WORK TO COMPLETE
Read through the listing below, and copy every line where the string "agent" appears.

TASK MATERIAL
=-=-=-=-=

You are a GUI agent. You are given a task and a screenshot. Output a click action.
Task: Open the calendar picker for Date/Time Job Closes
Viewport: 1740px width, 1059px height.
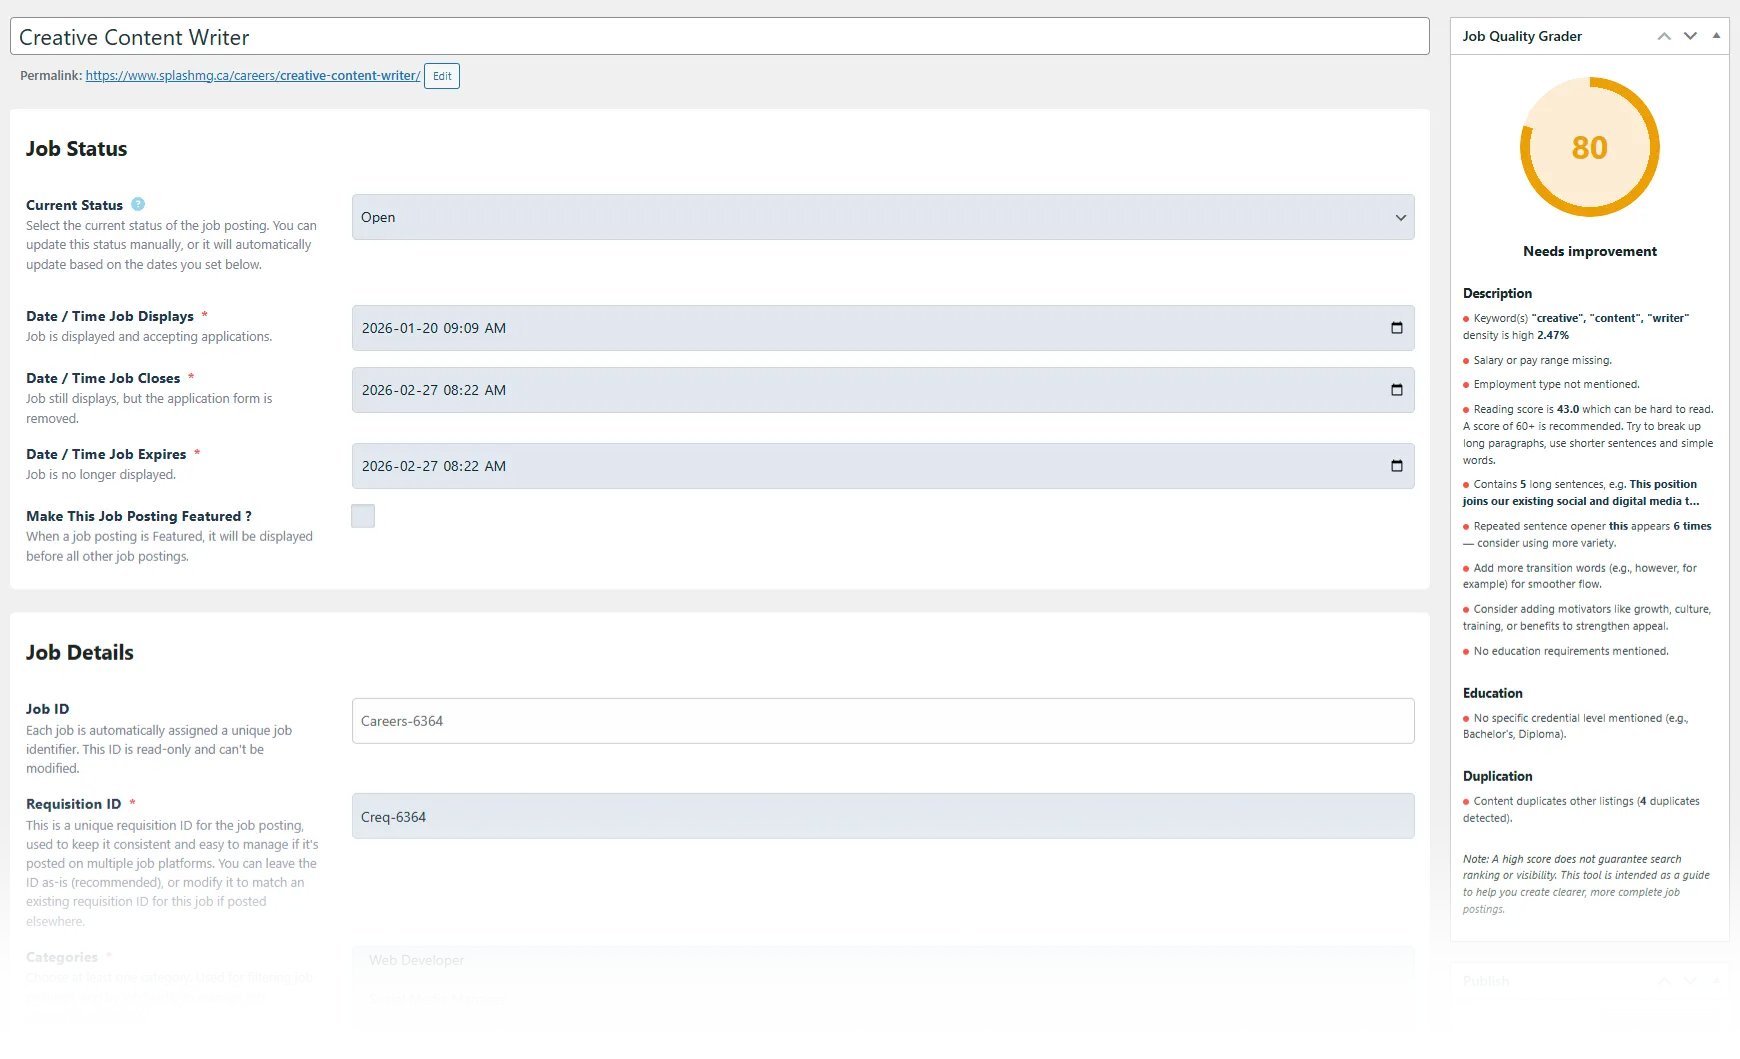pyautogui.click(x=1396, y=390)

=-=-=-=-=

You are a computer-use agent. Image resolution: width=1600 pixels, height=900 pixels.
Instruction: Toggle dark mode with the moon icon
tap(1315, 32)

=-=-=-=-=

REPLY TO THE EXERCISE
You are a GUI agent. You are given a task and a screenshot. Output a click action.
You are a computer-use agent. Image resolution: width=1600 pixels, height=900 pixels.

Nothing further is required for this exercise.